# Required work
Rewrite the rows from the line with "Task: Open the Balancer menu" up to and including the line with "Action: [x=933, y=36]" as a Markdown table with the columns n and Line, numbering each row and leaving out blank lines.

# Records to process
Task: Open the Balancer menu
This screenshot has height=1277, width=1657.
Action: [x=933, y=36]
* * *
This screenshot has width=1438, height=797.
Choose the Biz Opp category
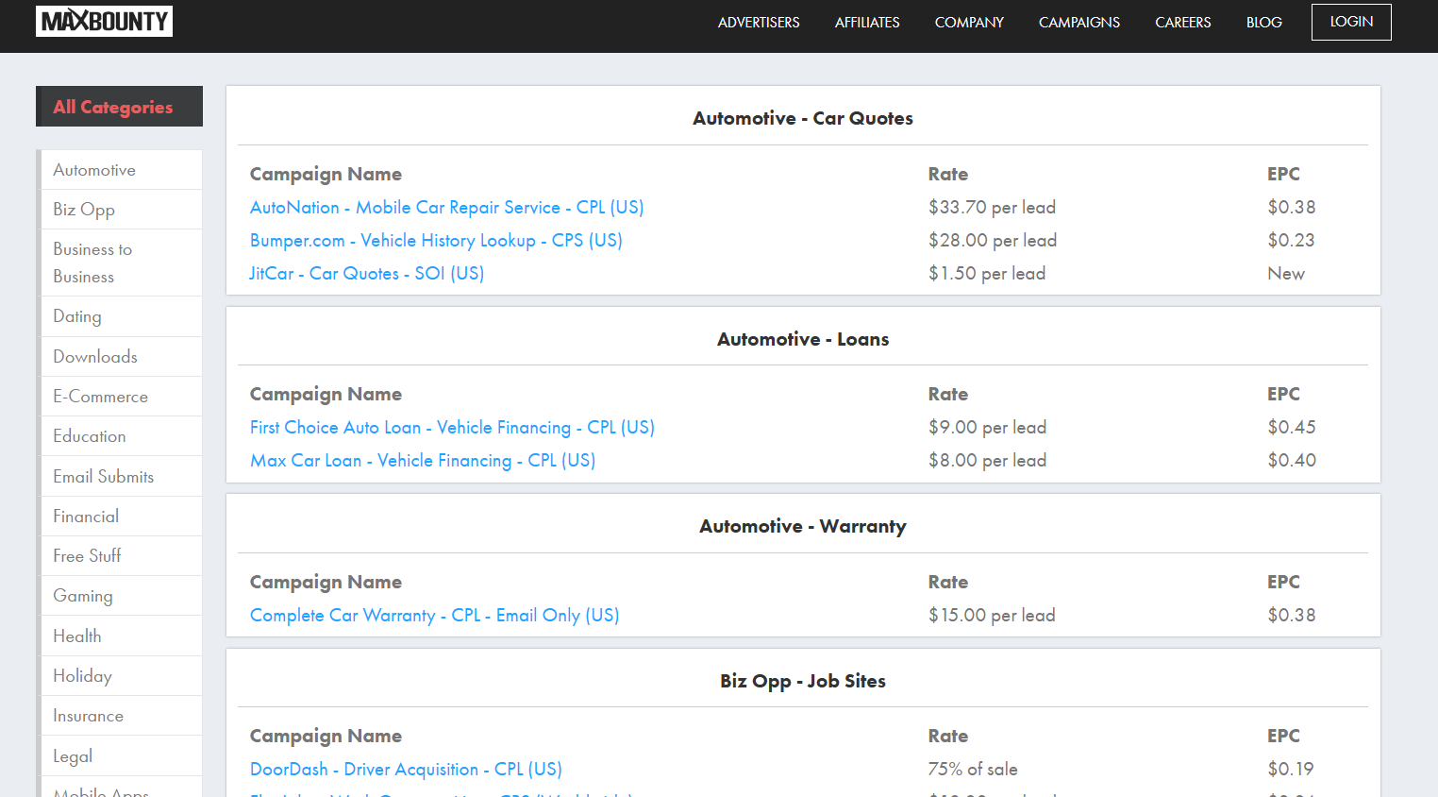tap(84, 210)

# Answer to this problem
| n | Line |
|---|---|
| 1 | Task: Open the Balancer menu |
| 2 | This screenshot has height=1277, width=1657. |
| 3 | Action: [x=933, y=36] |